If you’re constantly saying this, you need to reflect on what really matters to you. “Be clear about the purpose of your life, and spend your time on things that align with your values,” says Ho Shee Wai, psychologist and director of The Counselling Place.

Helen Lee, principal coach and founder of Lee Heiss Coaching, says that people who find themselves always short of time usually have problems with prioritising. But it’s also possible that deep down, you could be using this excuse to avoid spending time with certain people. If that’s the case, you’ll need to examine your relationship with them.

2. “I’M TOO SHY OR SCARED TO TRY NEW THINGS” 
Helen says this happens when you’re afraid of appearing stupid, feeling embarrassed or failing. Fight this fear by thinking of why the new endeavour is important to you and your loved ones – for example, if your child is asking you to try a new activity with him. 

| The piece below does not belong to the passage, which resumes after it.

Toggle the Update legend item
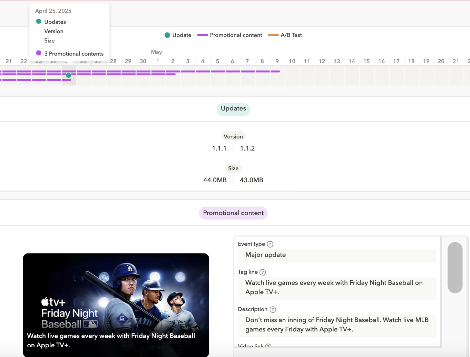pyautogui.click(x=178, y=35)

Shee Wai says it’s normal to be anxious about new things. But keep in mind that physically, fear and excitement feel the same – so use this feeling to take the next step.

3. “I DON’T HAVE ENOUGH PATIENCE” 
If you are a Type A personality, you generally don’t have a lot of patience. You are less tolerant of people’s shortcomings, including your own, says Helen.

When you feel yourself getting impatient, practice breathing deeply and empathising with the other party. Shee Wai adds: “Think about whether you have control over what’s happening – take a breath and let go if it’s not within your control. Know that everything has its place and time.”

4. “I CAN’T GET MY POINT ACROSS CLEARLY” 
To get your points across better, you first need to be clear about your thoughts. Helen suggests writing down in point form what you want to say and practice saying it in front of a mirror or to a good friend. 

If you often get carried away by your emotions, “focus on the main point, think through the logic of your explanation, and keep it as clear and concise as possible”, suggests Shee Wai. Don’t be distracted by the other person’s reaction. If necessary, ask for space to finish what you’re saying before the other person responds, she adds.

5. “NO MATTER WHAT I DO, THERE’S ALWAYS CONFLICT”
Try to see things from the other person’s perspective and be open to a compromise. “Search for common or shared goals in this disagreement. The goal is to move so that the two of you are on the same side,” Shee Wai advises.

In some cases, the conflict can be due to an unconscious desire to sabotage yourself, caused by your own feelings of unworthiness, says Helen. “When women are constantly plagued by conflict in their lives, they need to look at their own internal conflict and ask themselves what they are conflicted about,” she says. Spend quiet time alone to discover what is truly bothering you.